Speaking of lies, there's been a lot of tooth-gnashing recently on the left about lies, distortion and plaigiarism -- on the left. The Guardian, with its distorted quotes and fabricated meetings. The endless hair-shirt laments over disgraced Times reporter Jayson Blair, which has most lately claimed the two top editors at the paper as victims. (See for example the Poor Man, who takes the lead in Guardian-bashing -- though, unsatisfied with this attack on such a soft target, he has gone on to fire himself for referring to Brit Hume's head as "galaxy-sized", even though it is signficiantly smaller than most major galaxies). And in our own little corner, there's the continuing rain of stones hurled toward The Agonist.

Let's put this in context, with another set of stories in the New York Times. As Howard Kurtz reported a few weeks ago (and many, many bloggers picked up), Times reporter Judith Miller very nearly bragged in email to another Times reporter that

I've been covering Chalabi for about 10 years, and have done most of the stories about him for our paper, including the long takeout we recently did on him. He has provided most of the front page exclusives on WMD to our paper.

Let's say that again: the source of numerous front-page exclusives on Iraqi WMD in the New York Times was Ahmed Chalabi -- a convicted embezzler and soi-disant "exile leader" who had left the country as a child and had barely ever been back. But he had gained powerful friends in the American defense establishment (by spending years telling them what they wanted to hear), so uncritically reporting whatever he was making up was, I gather, acceptable.

Now, I'm not defending Jayson Blair. Making stuff up about, say, a POW's home is unacceptable. But these fabrications, as egregious as they may have been, didn't have much lasting impact on national policy. Miller's front-pagers, several, over years, arguably did. And she hasn't even faced a reprimand.

The Guardian and the Agonist, for their parts, were both quick to acknowledge their sins and publish corrections -- which is more than the Times has done for years' worth of unsubstantiated stories about Whitewater (and an endless rain of calumnies on the editorial page, penned by Howell Raines, which his latter-day critics seem never to mention).

Nobody's perfect.

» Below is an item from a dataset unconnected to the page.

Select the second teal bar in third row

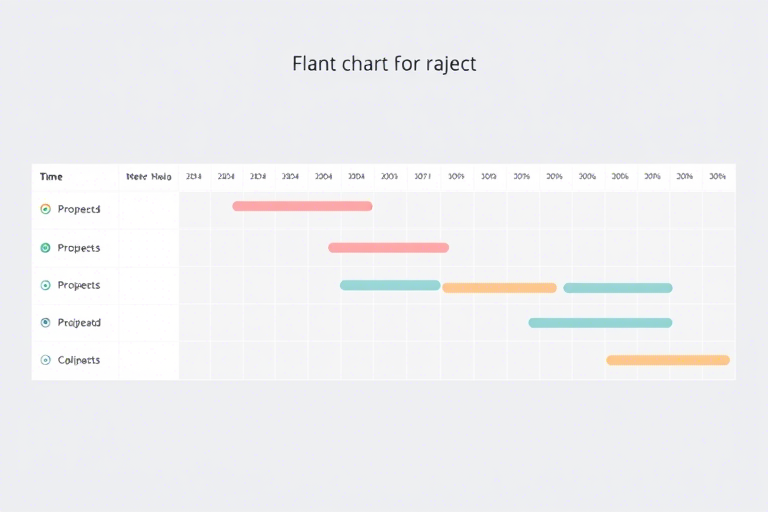click(618, 288)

In particular, no one of the left. But the Times's errors don't uniformly tend in any particular direction -- though (as Daniel Davies notes in the comments here) its true bias, to my eyes, is towards stenography to the powerful, and against the notion that its well-placed and well-groomed sources might nevertheless be full of shit.

Now, can we get back to talking about the news?

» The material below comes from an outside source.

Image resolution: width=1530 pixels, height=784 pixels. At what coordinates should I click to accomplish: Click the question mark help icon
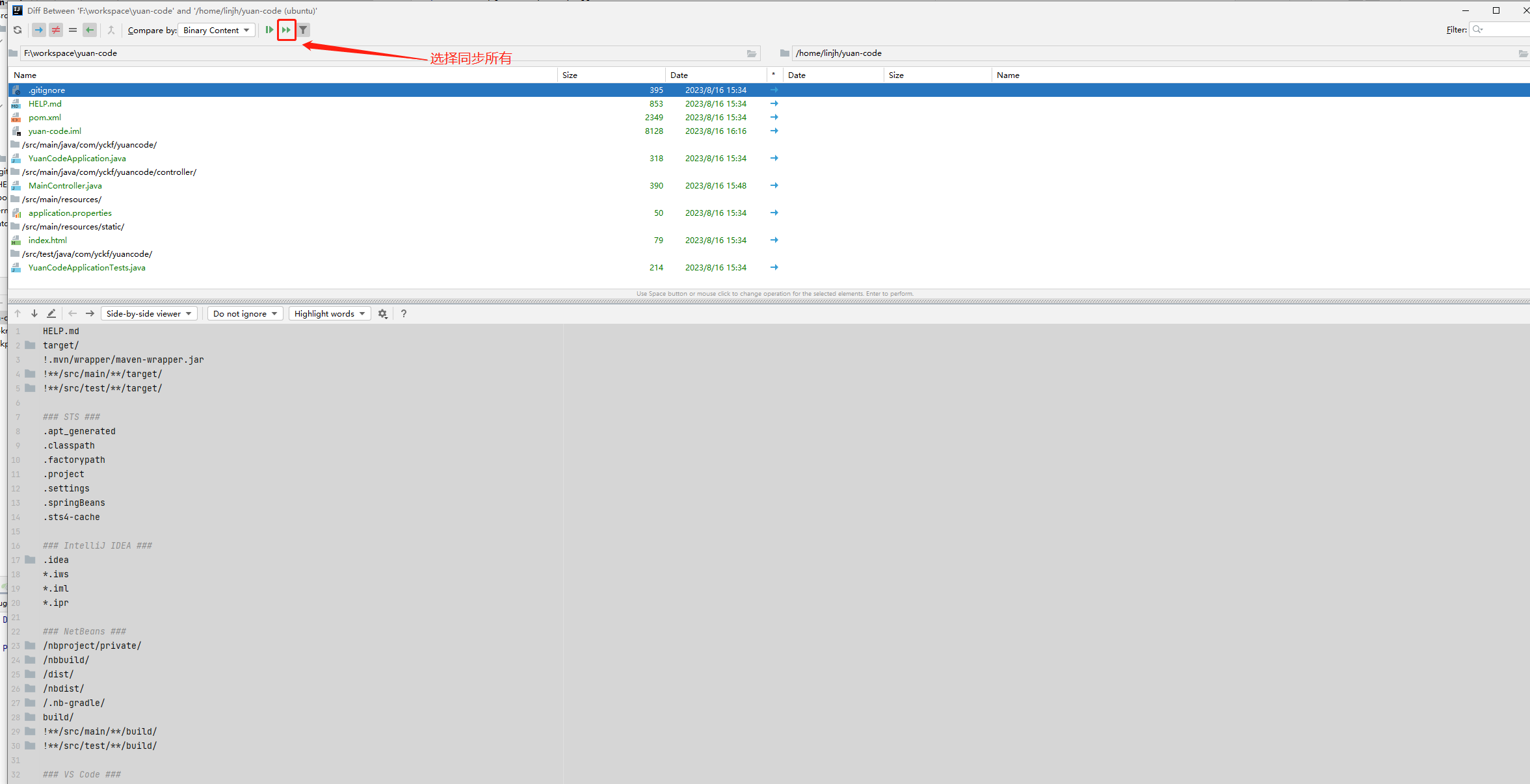(404, 313)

One last thing: I'm not going to cheer for plaigiarism. But let's remember who's the victim. It's not so much the readers, as the other writers whose work was ripped off unacknowledged. To my way of thinking, it really isn't as bad as publishing as fact reports that you know, or should have known, to be suspect. I've seen Jayson Blair described as a "plaigiarist", but he wasn't -- finding reliable sources to plaigiarize would have served readers better than what he actually did, which was to just make things up. Which is worth remembering in, say, the case of the Agonist, who attributed snippets of Stratfor briefings to "his sources", without acknowledging the source was Stratfor. Sean-Paul Kelly and the Stratfor crew seem to have made their peace about this affair, which puts the bloggers who are still worked up about it in a somewhat peculiar position.